Sumita Mukherjee | |
Occupation: | Professor |
Alma Mater: | University of Oxford |
Discipline: | Historian |
Sub Discipline: | South Asian identity, Indian female suffrage campaigners |
Workplaces: | University of Bristol |
Main Interests: | South Asian transnational movement in the 19th and 20th centuries |
Dr Sumita Mukherjee is a historian of British Empire and Indian Subcontinent. She is Professor of History at the University of Bristol.[1] She is the author of Nationalism, Education and Migrant Identities: The England-Returned (2010) and Indian Suffragettes: Female Identities and Transnational Networks (2018).[2] [3]
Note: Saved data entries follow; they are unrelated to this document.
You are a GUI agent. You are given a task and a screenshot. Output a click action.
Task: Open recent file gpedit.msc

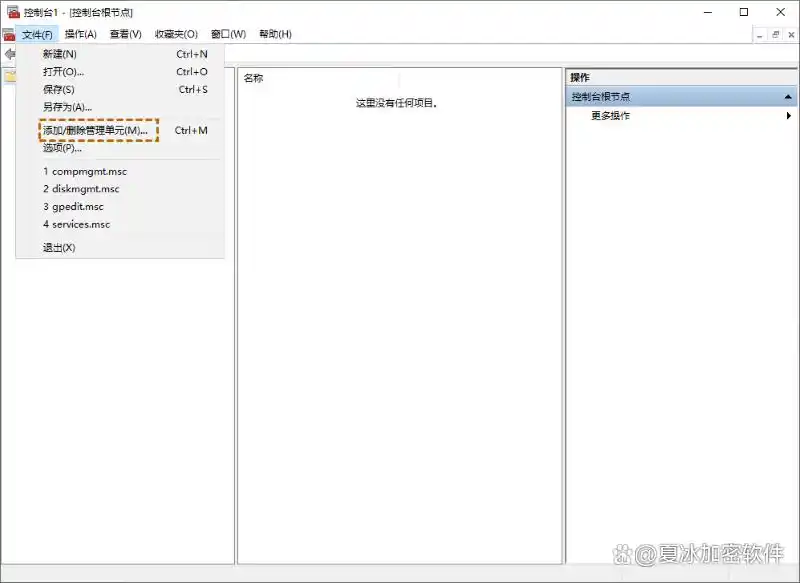click(x=72, y=206)
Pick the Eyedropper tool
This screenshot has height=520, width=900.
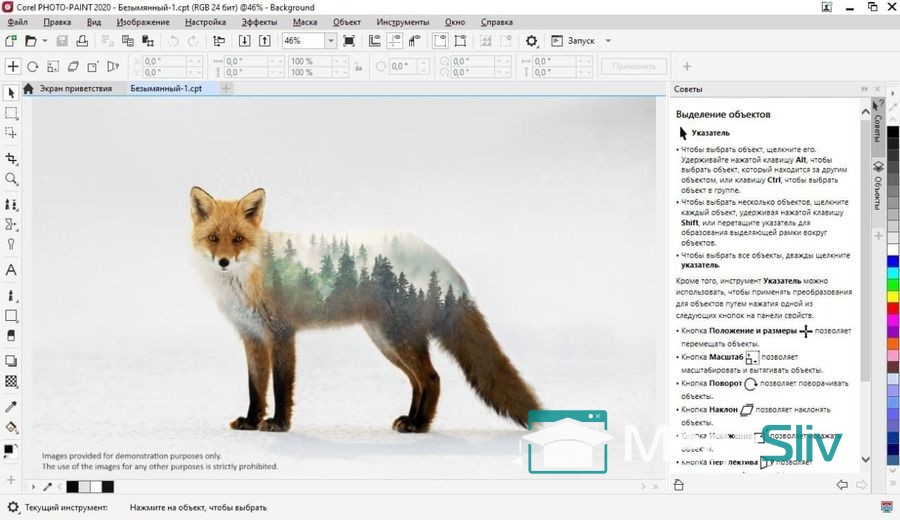[11, 407]
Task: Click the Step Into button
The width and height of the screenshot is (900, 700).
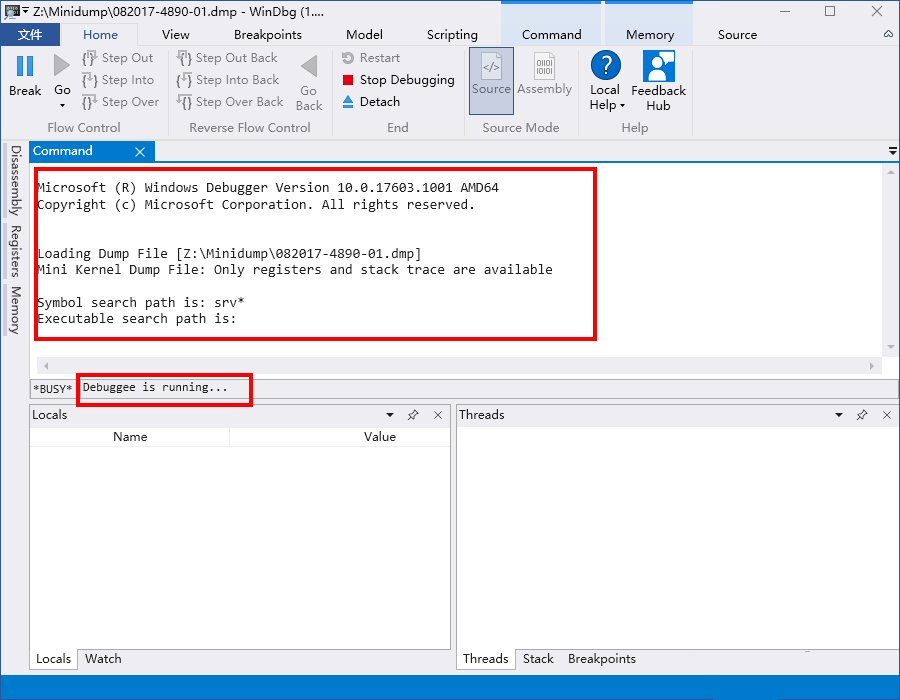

Her work focuses primarily on the transnational mobility of South Asian people during the 19th and 20th centuries.
Mukherjee has been awarded a BA degree from Durham University as well as a MSt and PhD from University of Oxford. Before teaching at the University of Bristol, she taught at University of Cambridge, De Montfort, Glasgow, King's College London, London School of Economics and Oxford.
Dr. Mukherjee's work was instrumental in the inclusion of Indian suffragettes Sophia Duleep Singh and Lolita Roy on the plinth of the Millicent Fawcett statue in Parliament Square, London.[4] As of 2024, she is a Fellow of the Royal Historical Society and Deputy Editor of the academic journal Women's History Review.[5]